THERE’s nothing like experiencing an unvarnished, unadulterated, uninterrupted peace of mind. Peace, as a state of wellbeing, controls and contributes immensely to our emotional and psychological outfit, strength and stability, which in turn determine whether or not we’d be active participants in the social, physical and/or physiological realms. All these are delicate dimensions of the human reality that should not be tampered or tempted with yet inevitable existential distresses of death, denial, defeat, dejection, deprivation, harassment, and embarrassment.

There are two kinds of peace – internal and external. Obviously the two are intricately interwoven. And external peace is fundamentally a factor, facilitator and function of internal peace. The normal human mind does yearn for peace, perpetually, especially in troubled, trauma-filled, tempestuous situations and circumstances. Nigeria, as it is, is groaning and agonising under the heavy grips and whirligigs of insecurity, banditry, hypocrisy and malignity. In such a situation, it is, of course, expected that the overall leader of a state or nation should be a peace-oracle – even though he or she might not be a ‘peace practitioner’ – so that healing and health could be restored in the country in one way or another.
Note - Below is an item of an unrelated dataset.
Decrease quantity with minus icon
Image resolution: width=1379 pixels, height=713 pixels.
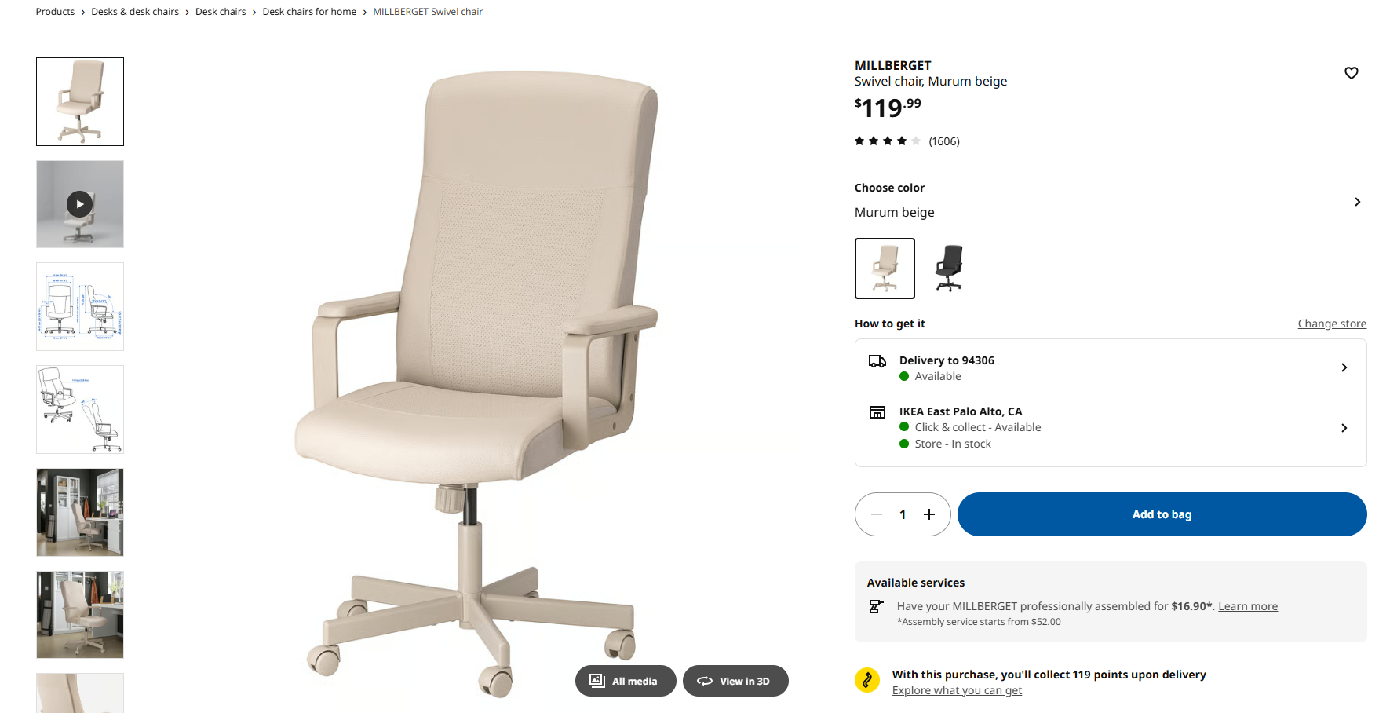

There have been lots of groundswells in the country which cannot even hold much water with respect to President Muhammadu Buhari’s London check-up travel most of which are utterly unappealing and undrinkable. From the elite side, it is sort of a cowardly silence of hypocrisy which doesn’t beggar public belief at all. From the common side, it was a rather ‘fight-like-hell’ ‘check-up’ on Buhari’s medical check-up. But why has, tentatively, Buhari gone on ‘sabbatical leave’, even at these turbulent times when leaders are extremely concerned about communal progression and pacification necessitated by the pandemic?

Apart from the pain wrought by the pandemic, aren’t we suffering an epidemic of insecurity, externally affecting our internal peace, that demands deliberative and decisive working together of all hands and all heads? By the way, I don’t think Buhari has necessarily gone to the U.K. because of how slippery slope the health-care system has been.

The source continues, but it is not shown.